If you don’t want me to sing at your kids then don’t name them Roxanne.
My first trip to a beach as a child, I spent the entire time running away from hordes of crabs chasing me with gigantic claws. Unrelated, I’m now a big fan of crab cakes.
imagine going to a job interview then they pull out a hotdog, dip it in ketchup, and begin taking notes
I’m going to go to the gym and then to eat a Doritos Loco Taco, because I like to keep my body guessing whether or not I hate it.
Scooterology is the science of moving things just a smidge
If all of the pizza cutters are dirty then 1 whole pizza counts as 1 serving
No, I’m not dressing up as something sexy. I’m sexy 364 days of the year. I’m dressing up as the Predator.
daughter: can i keep the night light on?
me: and provide the monsters with a beacon to your location? use your head, sweetie
Standing in line at the grocery store. Lady behind me says “you can move up and stand on that X on the floor”
I politely said “No, I’ve seen far too many Road Runner cartoons to fall for that”
Just realized the Master Card logo is a Venn diagram.
BECAUSE YOU SHARED THAT VIDEO EVERY SINGLE PERSON HAS ABANDONED THEIR CAR AND RUN INTO THE FLAMES TO SAVE A RABBIT. THE RABBIT POPULATION IS NOW SPREADING FASTER THAN THE FIRE. THEY ARE 0% CONTAINED. I CAN HEAR THEIR LITTLE FEET COMING THIS WAY. OH NO MY WINDOWS ARE OPE
The year is 1981. Everybody’s working for the weekend.
2044: the weekend becomes sentient.
2048: Everybody’s working for the weekend.
My family’s invaded my house for the weekend.
As a side note my dog’s been walked 18 times
I’m fairly certain my dogs would run away and hide if I’m ever attacked by a leaf.
Friend: Sorry. Are you annoyed?
Me: *chainsaw noises*
[interview at a clothing store]
be cool, don’t let them know you’re a dog
“so what color is this dress?”
oh you gotta be kidding me
Instead of getting any work done on my face, I’m just going to pull my hair back into a really tight ponytail.

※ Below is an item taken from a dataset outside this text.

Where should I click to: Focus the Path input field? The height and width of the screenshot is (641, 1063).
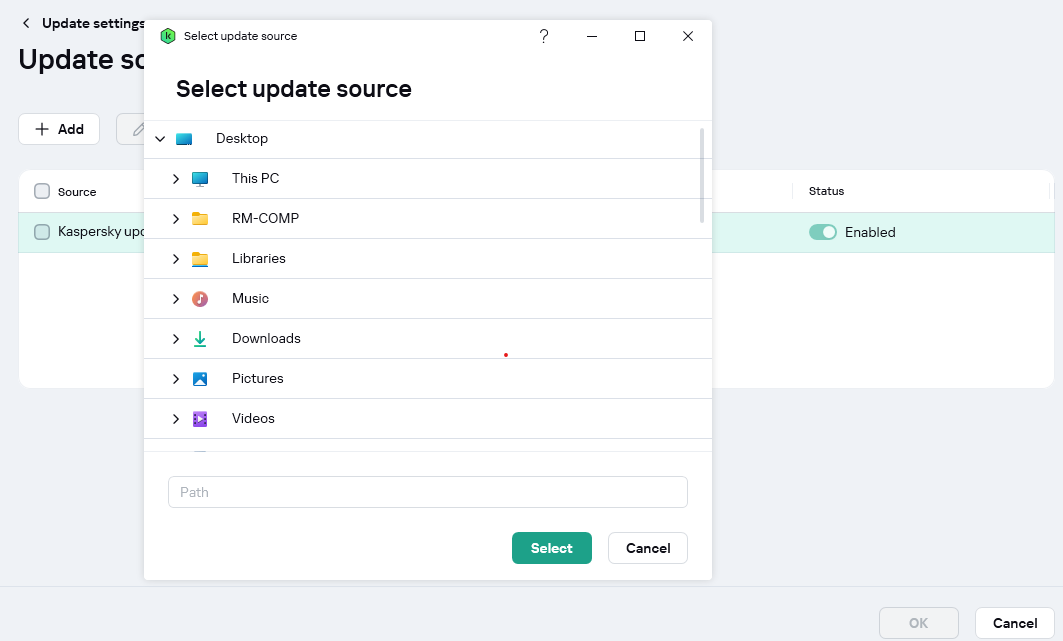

*gets neck cracked by Chiropractor*
Hey I didn’t know our necks turned like an Owls
exactly when does the govt start using the vaccine microchip to control my brain because frankly I’m tired of making my own decisions and could use a break
Me: We need some ham.
Her: I just bought a pound of ham yesterday.
Me: Are you going to judge me, or are you going to buy some ham?
unless you’re dead wearing a sheet you got no business ghosting ppl.
snow white broke into a house in the woods and did chores. wow, boring. goldilocks, the true hero, broke in to a house, made some judgements, and then took a nap. i have no notes
My ice maker broke and now I have to make ice, in trays.
I’ll be on Pinterest looking for a recipe.
COWBOY: This town ain’t big enough for the both of us.
CITY PLANNER: No this is just the mockup. The actual town will be much bigger.
I hand-wrote a letter today and now I have the measles and a wood-stove.
When you forget you’re at the restaurant.
Follow me on Instagram if you want to see me post absolutely nothing for weeks
*toddler screaming in car seat*
Husband: Sounds like someone needs a nap when we get home.
Me: I know. Totally. Wake me up around 4?